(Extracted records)
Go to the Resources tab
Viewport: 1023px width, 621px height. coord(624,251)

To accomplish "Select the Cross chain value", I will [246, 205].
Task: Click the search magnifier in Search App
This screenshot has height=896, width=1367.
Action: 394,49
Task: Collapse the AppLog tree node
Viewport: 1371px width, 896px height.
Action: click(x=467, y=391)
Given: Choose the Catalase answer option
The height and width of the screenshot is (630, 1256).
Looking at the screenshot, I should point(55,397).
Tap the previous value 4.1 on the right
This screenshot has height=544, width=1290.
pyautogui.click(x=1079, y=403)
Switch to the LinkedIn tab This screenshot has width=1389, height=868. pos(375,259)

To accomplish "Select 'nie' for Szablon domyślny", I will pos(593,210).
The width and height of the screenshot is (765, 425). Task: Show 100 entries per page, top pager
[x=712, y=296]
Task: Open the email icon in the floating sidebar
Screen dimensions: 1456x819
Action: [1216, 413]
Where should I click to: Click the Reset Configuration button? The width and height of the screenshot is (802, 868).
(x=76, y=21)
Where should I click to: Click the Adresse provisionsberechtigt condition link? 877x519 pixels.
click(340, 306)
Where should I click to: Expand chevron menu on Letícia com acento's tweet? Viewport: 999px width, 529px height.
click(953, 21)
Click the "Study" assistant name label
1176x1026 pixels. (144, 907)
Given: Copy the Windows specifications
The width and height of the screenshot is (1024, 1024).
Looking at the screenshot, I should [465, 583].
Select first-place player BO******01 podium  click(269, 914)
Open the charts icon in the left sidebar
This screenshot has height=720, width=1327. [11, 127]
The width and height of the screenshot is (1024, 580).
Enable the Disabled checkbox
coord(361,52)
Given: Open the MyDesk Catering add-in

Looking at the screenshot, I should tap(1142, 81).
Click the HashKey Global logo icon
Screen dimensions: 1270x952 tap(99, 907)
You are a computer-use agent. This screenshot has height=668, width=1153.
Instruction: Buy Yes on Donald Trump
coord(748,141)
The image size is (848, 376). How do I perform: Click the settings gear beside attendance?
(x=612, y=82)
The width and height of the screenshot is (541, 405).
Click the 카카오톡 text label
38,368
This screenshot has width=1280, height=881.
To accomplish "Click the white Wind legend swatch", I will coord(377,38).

◆ GIVEN EXERCISE
Write the lines of these items out as a JSON list of strings, one string per line, and leave out any blank lines.

◆ EXERCISE ANSWER
[
  "Go to the Resources tab",
  "Viewport: 1023px width, 621px height. coord(624,251)",
  "To accomplish \"Select the Cross chain value\", I will [246, 205].",
  "Task: Click the search magnifier in Search App",
  "This screenshot has height=896, width=1367.",
  "Action: 394,49",
  "Task: Collapse the AppLog tree node",
  "Viewport: 1371px width, 896px height.",
  "Action: click(x=467, y=391)",
  "Given: Choose the Catalase answer option",
  "The height and width of the screenshot is (630, 1256).",
  "Looking at the screenshot, I should point(55,397).",
  "Tap the previous value 4.1 on the right",
  "This screenshot has height=544, width=1290.",
  "pyautogui.click(x=1079, y=403)",
  "Switch to the LinkedIn tab This screenshot has width=1389, height=868. pos(375,259)",
  "To accomplish \"Select 'nie' for Szablon domyślny\", I will pos(593,210).",
  "The width and height of the screenshot is (765, 425). Task: Show 100 entries per page, top pager",
  "[x=712, y=296]",
  "Task: Open the email icon in the floating sidebar",
  "Screen dimensions: 1456x819",
  "Action: [1216, 413]",
  "Where should I click to: Click the Reset Configuration button? The width and height of the screenshot is (802, 868).",
  "(x=76, y=21)",
  "Where should I click to: Click the Adresse provisionsberechtigt condition link? 877x519 pixels.",
  "click(340, 306)",
  "Where should I click to: Expand chevron menu on Letícia com acento's tweet? Viewport: 999px width, 529px height.",
  "click(953, 21)",
  "Click the \"Study\" assistant name label",
  "1176x1026 pixels. (144, 907)",
  "Given: Copy the Windows specifications",
  "The width and height of the screenshot is (1024, 1024).",
  "Looking at the screenshot, I should [465, 583].",
  "Select first-place player BO******01 podium  click(269, 914)",
  "Open the charts icon in the left sidebar",
  "This screenshot has height=720, width=1327. [11, 127]",
  "The width and height of the screenshot is (1024, 580).",
  "Enable the Disabled checkbox",
  "coord(361,52)",
  "Given: Open the MyDesk Catering add-in",
  "Looking at the screenshot, I should tap(1142, 81).",
  "Click the HashKey Global logo icon",
  "Screen dimensions: 1270x952 tap(99, 907)",
  "You are a computer-use agent. This screenshot has height=668, width=1153.",
  "Instruction: Buy Yes on Donald Trump",
  "coord(748,141)",
  "The image size is (848, 376). How do I perform: Click the settings gear beside attendance?",
  "(x=612, y=82)",
  "The width and height of the screenshot is (541, 405).",
  "Click the 카카오톡 text label",
  "38,368",
  "This screenshot has width=1280, height=881.",
  "To accomplish \"Click the white Wind legend swatch\", I will coord(377,38)."
]